* _EXERCISE_
Although the data below contains pictures, output only the lines between those holding "This screenshot has width=203, height=126." and "This screenshot has height=450, width=569.", inclusive, exactly and without those pictures.

* _DATA SUPPLIED_
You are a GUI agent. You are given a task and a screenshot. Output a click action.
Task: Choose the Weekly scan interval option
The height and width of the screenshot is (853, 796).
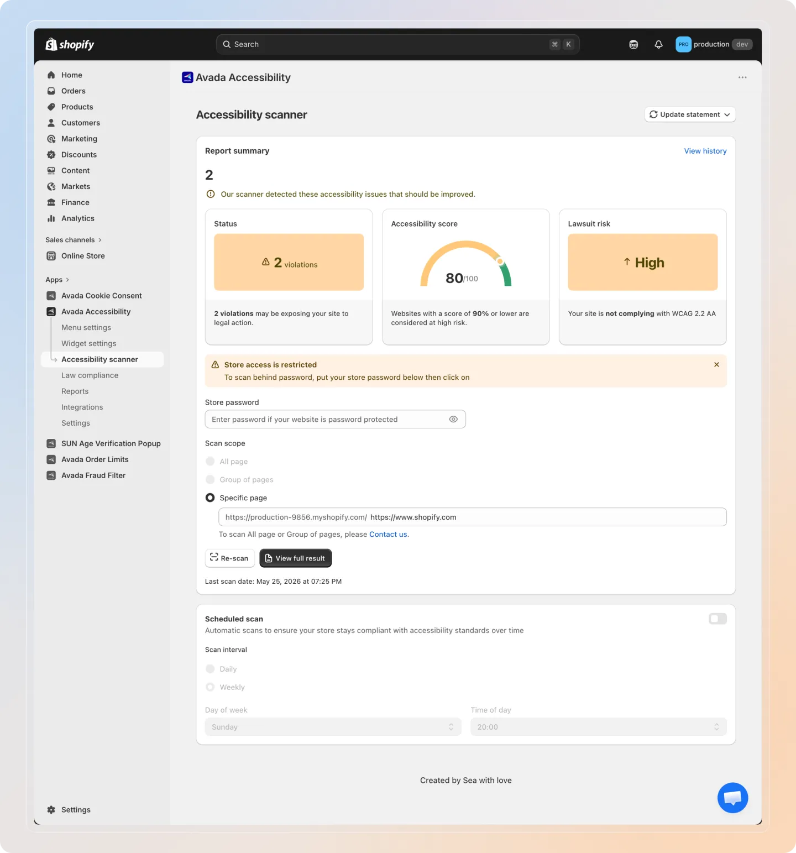click(x=210, y=687)
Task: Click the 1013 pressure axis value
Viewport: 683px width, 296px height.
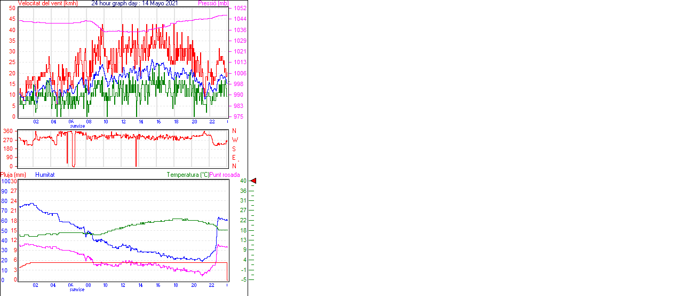Action: [240, 63]
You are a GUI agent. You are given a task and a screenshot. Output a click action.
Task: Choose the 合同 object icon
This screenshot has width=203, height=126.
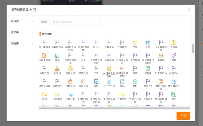(x=96, y=81)

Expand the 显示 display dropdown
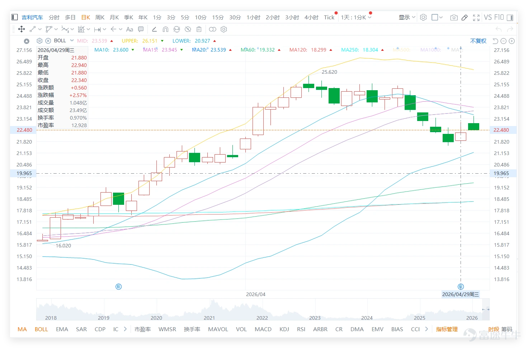tap(407, 17)
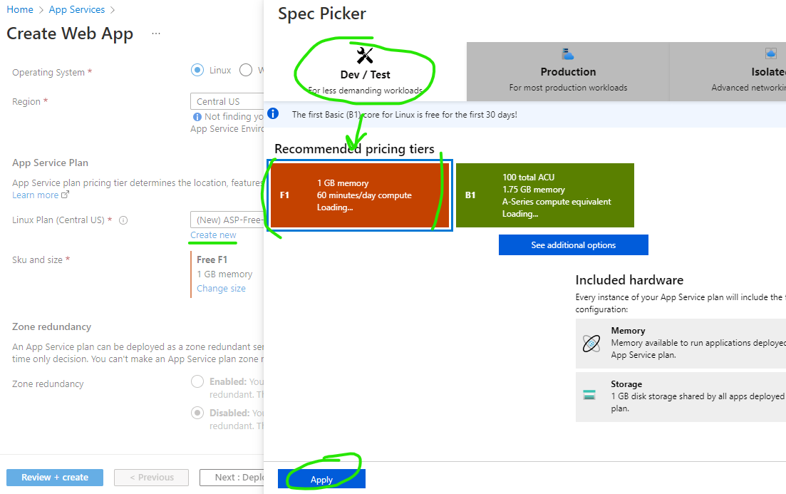Open the Region dropdown
Viewport: 786px width, 494px height.
click(227, 101)
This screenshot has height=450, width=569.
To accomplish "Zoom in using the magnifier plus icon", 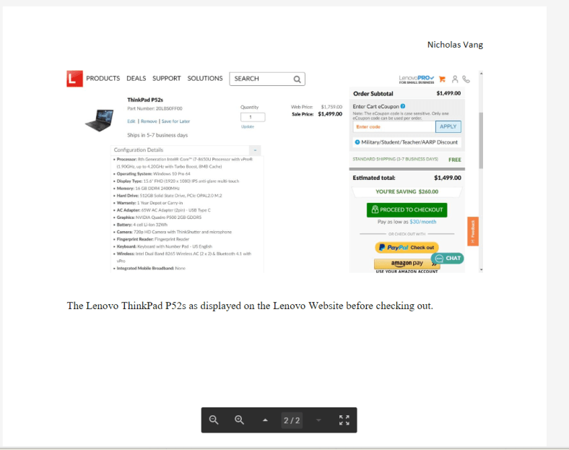I will click(239, 420).
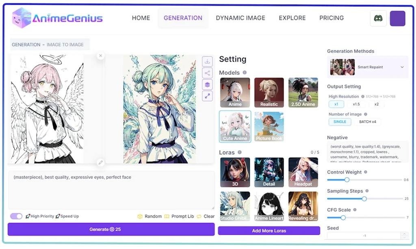The width and height of the screenshot is (416, 249).
Task: Open the layers icon beside the image
Action: click(x=208, y=84)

* _REPLY TO THE TASK_
This screenshot has width=203, height=126.
(x=96, y=81)

Expand the 显示 display dropdown
tap(407, 17)
Open the Region dropdown
Viewport: 786px width, 494px height.
click(227, 101)
This screenshot has height=450, width=569.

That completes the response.